John Ford dirige este pequeno thriller de mistério atípico adaptado do romance de David Garth, com um argumento escrito por Richard Sherman, Sonya Levien e Walter Ferris. A história é melhor apresentada do que o filme merecia por um elenco encantador, onde se destacam já alguns nomes de peso. Os quatro irmãos são Richard Greene, George Sanders, David Niven, e William Henry, coadjuvados por Loretta Young, como namorada de Richard Greene. Não faltam ainda nomes de peso nos secundários, como C. Aubrey Smith, Alan Hale, e John Carradine. Carradine era já uma presença habitual nos filmes de Ford, participando aqui pela quarta vez num filme seu. Era habitual vê-lo em papéis de índole duvidosa, e a colaboração entre os dois estender-se-ía por mais uma série de filmes até Ford partir para a guerra.

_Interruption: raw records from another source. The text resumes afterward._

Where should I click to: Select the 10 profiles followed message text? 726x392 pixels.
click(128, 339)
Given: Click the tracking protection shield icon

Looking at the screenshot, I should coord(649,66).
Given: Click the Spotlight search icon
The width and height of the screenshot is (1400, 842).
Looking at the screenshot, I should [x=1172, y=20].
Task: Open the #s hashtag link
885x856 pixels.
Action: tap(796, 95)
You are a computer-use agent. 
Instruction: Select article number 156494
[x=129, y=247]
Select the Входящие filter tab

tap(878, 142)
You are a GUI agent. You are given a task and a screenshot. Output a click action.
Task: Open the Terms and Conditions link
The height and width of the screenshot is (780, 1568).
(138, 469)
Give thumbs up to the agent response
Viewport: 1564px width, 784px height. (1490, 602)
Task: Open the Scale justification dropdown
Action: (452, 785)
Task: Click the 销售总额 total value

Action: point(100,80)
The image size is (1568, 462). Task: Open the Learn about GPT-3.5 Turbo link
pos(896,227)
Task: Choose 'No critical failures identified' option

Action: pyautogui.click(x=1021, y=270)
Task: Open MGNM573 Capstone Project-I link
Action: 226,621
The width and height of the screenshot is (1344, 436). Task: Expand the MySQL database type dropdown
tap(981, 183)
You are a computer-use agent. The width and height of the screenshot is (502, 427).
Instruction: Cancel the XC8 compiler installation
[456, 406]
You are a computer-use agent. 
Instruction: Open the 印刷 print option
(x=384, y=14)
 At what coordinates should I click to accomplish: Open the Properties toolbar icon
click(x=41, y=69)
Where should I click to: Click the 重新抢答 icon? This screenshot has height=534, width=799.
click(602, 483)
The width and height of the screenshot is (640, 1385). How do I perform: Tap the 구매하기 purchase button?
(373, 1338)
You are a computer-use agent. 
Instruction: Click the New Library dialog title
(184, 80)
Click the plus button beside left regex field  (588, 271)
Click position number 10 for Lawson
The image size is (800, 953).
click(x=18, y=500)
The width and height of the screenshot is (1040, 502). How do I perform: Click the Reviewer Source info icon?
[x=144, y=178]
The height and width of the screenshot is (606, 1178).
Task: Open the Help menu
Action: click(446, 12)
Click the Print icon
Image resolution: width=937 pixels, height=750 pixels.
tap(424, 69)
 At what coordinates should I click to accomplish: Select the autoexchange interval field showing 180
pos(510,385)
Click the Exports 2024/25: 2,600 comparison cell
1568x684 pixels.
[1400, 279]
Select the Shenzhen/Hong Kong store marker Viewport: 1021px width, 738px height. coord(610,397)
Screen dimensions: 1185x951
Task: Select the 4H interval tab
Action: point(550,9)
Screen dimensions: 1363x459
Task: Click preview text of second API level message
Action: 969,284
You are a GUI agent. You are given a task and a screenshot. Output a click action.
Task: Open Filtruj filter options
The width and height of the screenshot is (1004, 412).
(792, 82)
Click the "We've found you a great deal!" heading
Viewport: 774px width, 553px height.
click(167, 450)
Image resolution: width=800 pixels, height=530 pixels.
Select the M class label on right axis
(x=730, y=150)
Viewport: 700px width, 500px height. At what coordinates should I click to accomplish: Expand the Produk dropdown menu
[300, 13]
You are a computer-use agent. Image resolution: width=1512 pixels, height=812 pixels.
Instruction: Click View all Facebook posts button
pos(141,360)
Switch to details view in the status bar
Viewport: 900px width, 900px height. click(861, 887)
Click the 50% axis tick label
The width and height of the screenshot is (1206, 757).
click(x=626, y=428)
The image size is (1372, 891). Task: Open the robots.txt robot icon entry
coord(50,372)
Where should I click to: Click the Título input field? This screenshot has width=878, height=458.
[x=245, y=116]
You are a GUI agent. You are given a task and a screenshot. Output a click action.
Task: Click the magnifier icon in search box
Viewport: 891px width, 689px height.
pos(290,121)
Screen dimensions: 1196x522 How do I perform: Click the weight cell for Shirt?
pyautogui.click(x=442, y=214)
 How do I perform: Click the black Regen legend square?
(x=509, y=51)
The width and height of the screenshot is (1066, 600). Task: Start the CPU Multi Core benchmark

Ford não estava particularmente intertessado em fazer este tipo de filme político, mas tinha um contrato com a Fox que o obrigava, mas mesmo assim conseguiu dar o melhor de si num conjunto de cenas que lhe eram queridas, como a calorosa reunião entre o pai e os quatro filhos. O filme, ao braquear o imperialismo britânico e as atrocidades cometidas pelo comercio mundial de armas, inclui uma declaração política muito questionável.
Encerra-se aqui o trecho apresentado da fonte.